▸ **EXTRAIT CHOISI**
/---
Piss Christ, Andres Serrano (1987)
Un crucifix immergé dans un verre rempli d’urine et de sang, parlons d’un scandale artistique ! Jugée blasphématoire, l’œuvre du photographe américain a connu de nombreuses vagues de vandalisme depuis sa diffusion, subissant notamment des coups de marteau lors de son exposition à Avignon. Les directeurs et conservateurs de musée ne sont pas en reste et reçoivent de nombreuses menaces de mort. L’artiste, lui, s’en tient à sa position et défend son œuvre comme étant une critique de “l’industrie milliardaire du Christ-des-bénéfices”.
La Nona Ora, Maurizio Cattelan (1999)
Le pape à terre, c’est ce que représente Maurizio Cattelan en passant par un style néo pop qu’il maîtrise bien. Présentée au public en 1999, l’œuvre représente le pape Jean-Paul II, terrassé par une météorite. Cattelan interroge à travers cette mise en scène plus que saisissante le pouvoir de la religion sur la mort et le système de peur qu’elle instaure. Les sarcasmes de l’artiste ne sont pas bien acceptés, à tel point que la directrice du musée polonais où l’œuvre a été exposée s’est sentie obligée de démissionner.
L’art pour dénoncer la monarchie et les pouvoirs politiques
Le Radeau de la Méduse, Théodore Géricault (1819)
Fasciné par la morbidité, Géricault transforma une catastrophe de l’histoire en une toile symbolique. En 1816, la frégate Méduse sombre au large de la Mauritanie, ne laissant que dix survivants. Avant d’être secourus par l’Argus, 150 naufragés entassés sur un radeau minuscule combattent la faim, la soif et la douleur. Cette toile divisa le public. Elle est perçue comme une critique de la monarchie et remet au jour un autre scandale : le capitaine royaliste du navire avait abandonné lâchement son équipage. Le choc se trouve aussi dans son mélange de néoclassicisme et de réalisme exacerbé. En effet, Delacroix ne fut pas le seul modèle de l’artiste qui s’inspira de véritables cadavres. De quoi vous glacer le sang !
Gargantua, Honoré Daumier (1831)
Gargantua n’est pas seulement le nom d’un roman de Rabelais. Il inspira le caricaturiste Honoré Daumier qui s’empara de ce personnage pour représenter le roi Louis-Philippe. Tête de poire, il dévore des hottes d’écus arrachés au peuple miséreux. Exposée dans la vitrine du journal La Caricature, elle entraîna la condamnation de son auteur pour “excitation à la haine et au mépris du gouvernement du roi, et offense à la personne du Roi”. Cette œuvre lui valut donc un séjour de six mois dans la prison Sainte-Pélagie… mais lui ouvrit aussi les portes de la célébrité.
\---
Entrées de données
/---
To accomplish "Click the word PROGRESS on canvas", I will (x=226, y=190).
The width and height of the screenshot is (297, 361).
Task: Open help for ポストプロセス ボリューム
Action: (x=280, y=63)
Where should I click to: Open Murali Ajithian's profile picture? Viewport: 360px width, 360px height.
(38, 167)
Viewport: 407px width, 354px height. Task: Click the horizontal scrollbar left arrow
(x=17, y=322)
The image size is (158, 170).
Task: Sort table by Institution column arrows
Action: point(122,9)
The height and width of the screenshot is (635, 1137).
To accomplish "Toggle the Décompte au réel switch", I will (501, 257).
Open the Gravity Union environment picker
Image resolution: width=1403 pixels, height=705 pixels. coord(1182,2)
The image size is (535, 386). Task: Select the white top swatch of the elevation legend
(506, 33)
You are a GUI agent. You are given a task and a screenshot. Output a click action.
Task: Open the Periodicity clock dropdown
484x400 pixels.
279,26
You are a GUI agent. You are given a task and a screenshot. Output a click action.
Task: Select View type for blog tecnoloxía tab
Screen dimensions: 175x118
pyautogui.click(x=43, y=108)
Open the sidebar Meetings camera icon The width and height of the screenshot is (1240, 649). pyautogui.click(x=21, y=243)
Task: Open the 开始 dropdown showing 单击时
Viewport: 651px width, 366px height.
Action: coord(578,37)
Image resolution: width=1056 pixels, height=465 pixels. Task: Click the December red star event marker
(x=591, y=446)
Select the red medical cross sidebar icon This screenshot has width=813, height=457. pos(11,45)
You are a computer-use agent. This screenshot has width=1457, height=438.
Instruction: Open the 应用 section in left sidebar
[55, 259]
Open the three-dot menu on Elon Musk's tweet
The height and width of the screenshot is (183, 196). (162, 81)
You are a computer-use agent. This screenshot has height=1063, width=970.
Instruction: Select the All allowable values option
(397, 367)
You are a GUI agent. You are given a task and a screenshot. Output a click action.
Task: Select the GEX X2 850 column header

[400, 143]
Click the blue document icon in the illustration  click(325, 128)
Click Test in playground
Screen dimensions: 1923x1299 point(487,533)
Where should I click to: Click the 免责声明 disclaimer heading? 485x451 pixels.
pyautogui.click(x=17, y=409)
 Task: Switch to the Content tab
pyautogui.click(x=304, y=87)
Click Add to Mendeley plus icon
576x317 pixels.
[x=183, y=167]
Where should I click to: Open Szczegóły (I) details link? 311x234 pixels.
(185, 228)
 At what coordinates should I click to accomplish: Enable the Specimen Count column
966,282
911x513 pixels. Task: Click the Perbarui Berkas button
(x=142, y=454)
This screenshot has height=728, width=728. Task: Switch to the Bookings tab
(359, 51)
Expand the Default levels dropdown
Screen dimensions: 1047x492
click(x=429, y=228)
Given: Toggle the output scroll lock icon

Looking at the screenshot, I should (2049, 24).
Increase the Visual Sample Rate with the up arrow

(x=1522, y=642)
\---
▸ **EXERCICES À FAIRE**
**A)** Répondez aux questions suivantes à partir de l'extrait choisi.
(i) Dans quelle ville l'œuvre d'Andres Serrano a-t-elle subi des coups de marteau ?
(ii) Par quoi le pape Jean-Paul II est-il terrassé dans La Nona Ora ?
(iii) Combien de temps Honoré Daumier a-t-il passé en prison, et dans quel établissement ?
**B)** Recopiez fidèlement le passage de l'extrait choisi qui va de « Un crucifix immergé » à « Maurizio Cattelan (1999) ».

▸ **CORRIGÉS**
**A)**
(i) À Avignon.
(ii) Par une météorite.
(iii) Six mois, à la prison Sainte-Pélagie.

**B)**
Un crucifix immergé dans un verre rempli d’urine et de sang, parlons d’un scandale artistique ! Jugée blasphématoire, l’œuvre du photographe américain a connu de nombreuses vagues de vandalisme depuis sa diffusion, subissant notamment des coups de marteau lors de son exposition à Avignon. Les directeurs et conservateurs de musée ne sont pas en reste et reçoivent de nombreuses menaces de mort. L’artiste, lui, s’en tient à sa position et défend son œuvre comme étant une critique de “l’industrie milliardaire du Christ-des-bénéfices”.
La Nona Ora, Maurizio Cattelan (1999)